+++ Text passage

During these convergence classes, the Innovators in Residence shared creative practices with the groups, focusing on improvisation, mindfulness, and collaboration. These three core values inform the development of the visual and performance piece they are creating for our community in 2021. At the end of their first week on campus, the collaborative shared their work in progress with students and faculty before delving into a week of creative experimentation. If you missed them in block 3, don’t despair, they will be back for an extended residency leading up to their performance in academic year 2020-2021.

Anthropocene:  A Creativity & Innovation Collaboration with Dr. Sarah Hautzinger

            By Jane Hilberry

            Professor of Creativity and Innovation; Schlosser Professor in the Arts
Before the school year began, Dr. Sarah Hautzinger, Jessica Hunter-Larsen, and I began to brainstorm ways that Creativity & Innovation might collaborate with her on her Block 1 FYE Anthropology class titled Anthropocene, a course that, according to Dr. Hautzinger, explores what it means to be human at  “a time when we know human-caused climate change challenges lifeways and ecosystems globally.”  In week two, the students participate in a community-based learning initiative at Baca, working with members of the local Crestone-Baca Resiliency Initiative.
Dr. Hautzinger inquired about innovation grants and later applied for and received a grant that allowed Myra Jackson to partner with her to facilitate community-based learning.  A long-time visitor to Crestone, Jackson holds the title of Diplomat of the Biosphere, awarded by Stockholm Resilience Centre; she is a United Nations representative and an expert on the UN Harmony with Nature platform.

++++++
+++ Entries supplied

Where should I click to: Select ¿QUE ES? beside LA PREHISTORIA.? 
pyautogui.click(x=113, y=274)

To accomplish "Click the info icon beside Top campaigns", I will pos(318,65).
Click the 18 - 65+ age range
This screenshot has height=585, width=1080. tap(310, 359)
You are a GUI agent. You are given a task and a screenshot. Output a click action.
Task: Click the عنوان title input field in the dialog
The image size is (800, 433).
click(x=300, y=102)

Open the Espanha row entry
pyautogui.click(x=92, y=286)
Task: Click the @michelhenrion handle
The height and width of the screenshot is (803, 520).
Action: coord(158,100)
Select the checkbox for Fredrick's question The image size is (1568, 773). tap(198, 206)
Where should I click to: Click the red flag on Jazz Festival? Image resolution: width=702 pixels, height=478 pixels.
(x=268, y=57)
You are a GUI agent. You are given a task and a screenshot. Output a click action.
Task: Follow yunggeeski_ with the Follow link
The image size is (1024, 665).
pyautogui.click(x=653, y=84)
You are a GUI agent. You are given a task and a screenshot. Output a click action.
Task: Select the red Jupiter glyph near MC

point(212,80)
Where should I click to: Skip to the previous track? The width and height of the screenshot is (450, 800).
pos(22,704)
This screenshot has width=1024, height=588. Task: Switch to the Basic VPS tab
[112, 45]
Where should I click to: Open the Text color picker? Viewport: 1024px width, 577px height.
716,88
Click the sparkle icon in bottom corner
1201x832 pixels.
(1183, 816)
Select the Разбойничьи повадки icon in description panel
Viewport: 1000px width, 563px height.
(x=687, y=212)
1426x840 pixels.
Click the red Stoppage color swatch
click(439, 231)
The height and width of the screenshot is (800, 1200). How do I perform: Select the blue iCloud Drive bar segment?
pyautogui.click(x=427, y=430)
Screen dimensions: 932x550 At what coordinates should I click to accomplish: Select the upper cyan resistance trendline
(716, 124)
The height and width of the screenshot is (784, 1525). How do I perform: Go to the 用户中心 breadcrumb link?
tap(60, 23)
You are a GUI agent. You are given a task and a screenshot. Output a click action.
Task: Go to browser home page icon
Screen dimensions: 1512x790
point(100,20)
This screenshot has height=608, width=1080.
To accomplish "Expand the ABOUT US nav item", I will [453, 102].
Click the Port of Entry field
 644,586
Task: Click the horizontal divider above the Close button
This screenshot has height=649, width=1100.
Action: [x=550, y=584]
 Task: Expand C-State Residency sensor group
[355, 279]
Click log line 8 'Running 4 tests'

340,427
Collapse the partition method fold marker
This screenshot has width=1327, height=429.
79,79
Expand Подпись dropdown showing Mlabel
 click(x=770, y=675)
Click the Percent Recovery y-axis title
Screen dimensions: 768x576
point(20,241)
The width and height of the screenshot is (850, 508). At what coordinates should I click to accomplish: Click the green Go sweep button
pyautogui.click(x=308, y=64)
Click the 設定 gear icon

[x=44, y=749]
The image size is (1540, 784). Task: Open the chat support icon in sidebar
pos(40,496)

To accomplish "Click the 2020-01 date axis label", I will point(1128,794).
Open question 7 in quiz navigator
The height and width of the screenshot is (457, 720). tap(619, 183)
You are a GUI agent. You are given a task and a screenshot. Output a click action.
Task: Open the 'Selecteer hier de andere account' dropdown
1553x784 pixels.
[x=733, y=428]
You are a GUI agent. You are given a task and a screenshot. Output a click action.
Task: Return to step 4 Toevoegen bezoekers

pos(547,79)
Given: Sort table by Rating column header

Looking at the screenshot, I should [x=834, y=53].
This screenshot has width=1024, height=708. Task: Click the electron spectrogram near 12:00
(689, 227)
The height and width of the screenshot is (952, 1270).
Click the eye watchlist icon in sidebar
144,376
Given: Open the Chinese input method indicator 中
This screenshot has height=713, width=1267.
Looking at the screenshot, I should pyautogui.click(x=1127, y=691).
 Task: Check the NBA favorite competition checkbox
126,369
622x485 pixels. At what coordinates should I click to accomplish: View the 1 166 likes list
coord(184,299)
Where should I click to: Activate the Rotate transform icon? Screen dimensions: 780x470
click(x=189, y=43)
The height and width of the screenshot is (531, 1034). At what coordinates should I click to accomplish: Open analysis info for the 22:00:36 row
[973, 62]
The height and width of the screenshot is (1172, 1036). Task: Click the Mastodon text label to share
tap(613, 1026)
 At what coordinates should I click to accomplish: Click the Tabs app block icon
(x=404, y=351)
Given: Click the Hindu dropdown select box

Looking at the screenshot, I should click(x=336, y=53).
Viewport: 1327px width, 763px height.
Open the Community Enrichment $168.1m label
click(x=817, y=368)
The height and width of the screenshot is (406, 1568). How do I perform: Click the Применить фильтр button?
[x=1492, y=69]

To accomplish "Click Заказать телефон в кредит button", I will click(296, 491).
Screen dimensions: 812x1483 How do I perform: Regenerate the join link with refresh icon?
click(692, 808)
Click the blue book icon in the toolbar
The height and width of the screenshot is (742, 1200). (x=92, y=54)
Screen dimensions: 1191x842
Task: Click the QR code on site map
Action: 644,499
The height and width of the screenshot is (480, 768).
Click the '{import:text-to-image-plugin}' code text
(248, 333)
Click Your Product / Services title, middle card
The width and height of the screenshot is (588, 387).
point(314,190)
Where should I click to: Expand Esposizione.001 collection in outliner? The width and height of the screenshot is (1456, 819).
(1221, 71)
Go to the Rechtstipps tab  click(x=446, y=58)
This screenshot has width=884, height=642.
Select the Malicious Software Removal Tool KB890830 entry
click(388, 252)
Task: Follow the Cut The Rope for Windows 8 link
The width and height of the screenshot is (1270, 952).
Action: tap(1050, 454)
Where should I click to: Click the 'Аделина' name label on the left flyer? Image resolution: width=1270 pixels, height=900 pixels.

++++++

Reproduce the entire Creativity & Innovation passage word for word. The rows were taken from a different source than the passage.

Output =
During these convergence classes, the Innovators in Residence shared creative practices with the groups, focusing on improvisation, mindfulness, and collaboration. These three core values inform the development of the visual and performance piece they are creating for our community in 2021. At the end of their first week on campus, the collaborative shared their work in progress with students and faculty before delving into a week of creative experimentation. If you missed them in block 3, don’t despair, they will be back for an extended residency leading up to their performance in academic year 2020-2021.

Anthropocene:  A Creativity & Innovation Collaboration with Dr. Sarah Hautzinger

            By Jane Hilberry

            Professor of Creativity and Innovation; Schlosser Professor in the Arts
Before the school year began, Dr. Sarah Hautzinger, Jessica Hunter-Larsen, and I began to brainstorm ways that Creativity & Innovation might collaborate with her on her Block 1 FYE Anthropology class titled Anthropocene, a course that, according to Dr. Hautzinger, explores what it means to be human at  “a time when we know human-caused climate change challenges lifeways and ecosystems globally.”  In week two, the students participate in a community-based learning initiative at Baca, working with members of the local Crestone-Baca Resiliency Initiative.
Dr. Hautzinger inquired about innovation grants and later applied for and received a grant that allowed Myra Jackson to partner with her to facilitate community-based learning.  A long-time visitor to Crestone, Jackson holds the title of Diplomat of the Biosphere, awarded by Stockholm Resilience Centre; she is a United Nations representative and an expert on the UN Harmony with Nature platform.